-- start of Document section --

# offshore rod help



## inshorefisherman (Oct 10, 2009)

i'm building a standup trolling rod for the first time. blank is a seeker CTSF60XH with aftco hd roller guides. i have the 5 roller kit. but it seems at might need more than the 5. is that normal ?


----------



## Xpac (Jun 22, 2011)

what's the action, line rating on the blank? 5 guides and a tip is probably fine especially if the rod is on the hvy side.


----------



## inshorefisherman (Oct 10, 2009)

it is a 6 foot blank 50-80 but has a somewhat soft tip


----------



## Xpac (Jun 22, 2011)

ok, my 5'6 trolling rods have 5 + tip, my 5'9 has the same. i think i would put one more on but maybe someone else can comment on that. try to research some factory rods of similar length/action. i would guess they have more than 5.


----------



## inshorefisherman (Oct 10, 2009)

-- end of Document section --
-- start of Provided material --

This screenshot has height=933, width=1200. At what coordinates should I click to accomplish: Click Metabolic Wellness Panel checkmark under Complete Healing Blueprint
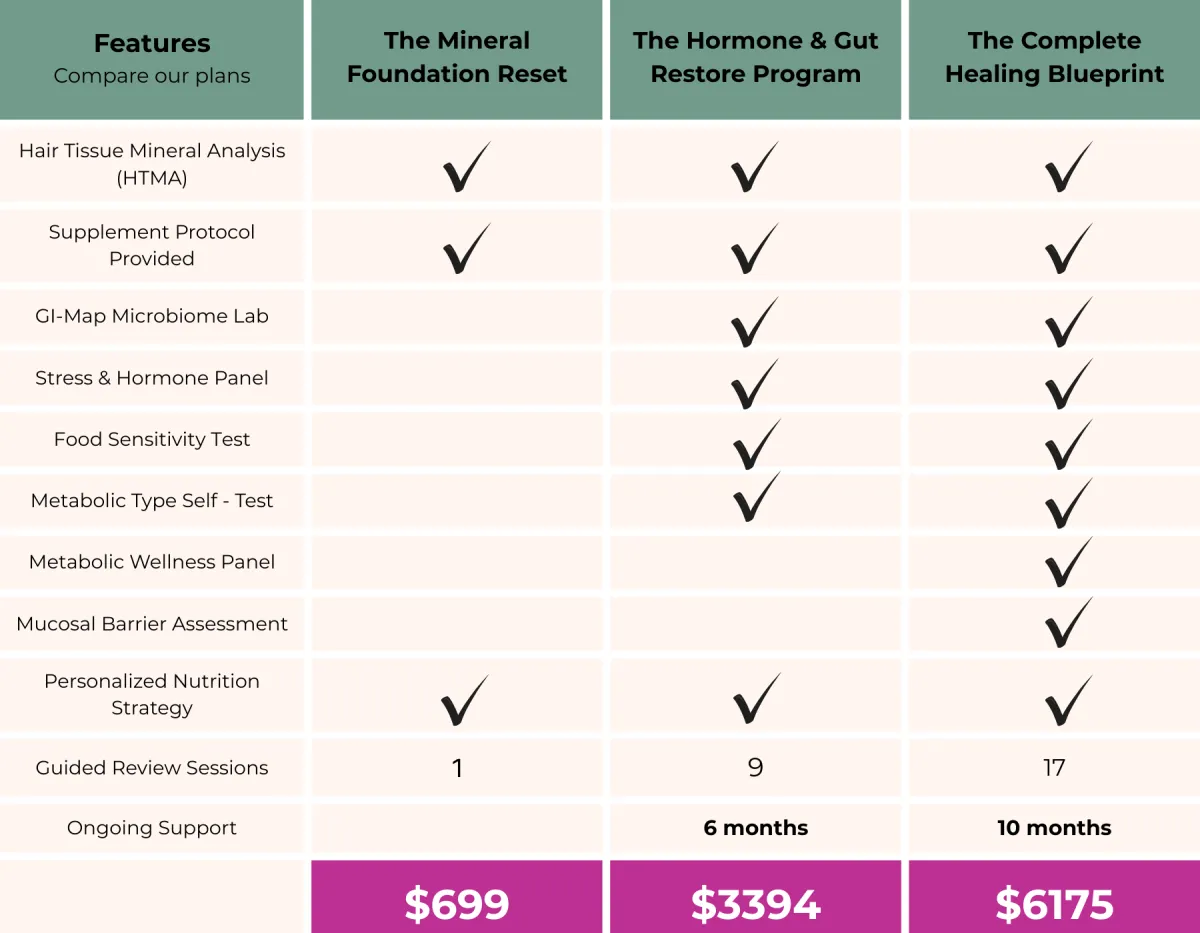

-- end of Provided material --

#### [Set task 1]
Answer from the offshore rod help thread:
(a) Which blank is the first poster using?
(b) What length and line rating does that poster give for the blank?
(c) How many guides does Xpac say are on his 5'9 rod?
#### [Set task 2]
Extend the offshore rod help thread, picking up after its final post header.

#### [Output 1]
(a) A Seeker CTSF60XH.
(b) 6 feet, rated 50-80.
(c) 5 plus the tip, the same as his 5'6 trolling rods.

#### [Output 2]
ok thanks. after the stripper there is 2 different size rollers. if i do buy another one should i add a small one or big one ?


----------



## Xpac (Jun 22, 2011)

do you have another rod handy to compare? if the front roller is big enough then i would probably add one more (second smallest size) roller. not an expert but i do that with smaller rods i build if i feel the need for an additional guide. not sure what size my front rollers are but they rise about 2" above the rod. not sure if i'd want one much larger.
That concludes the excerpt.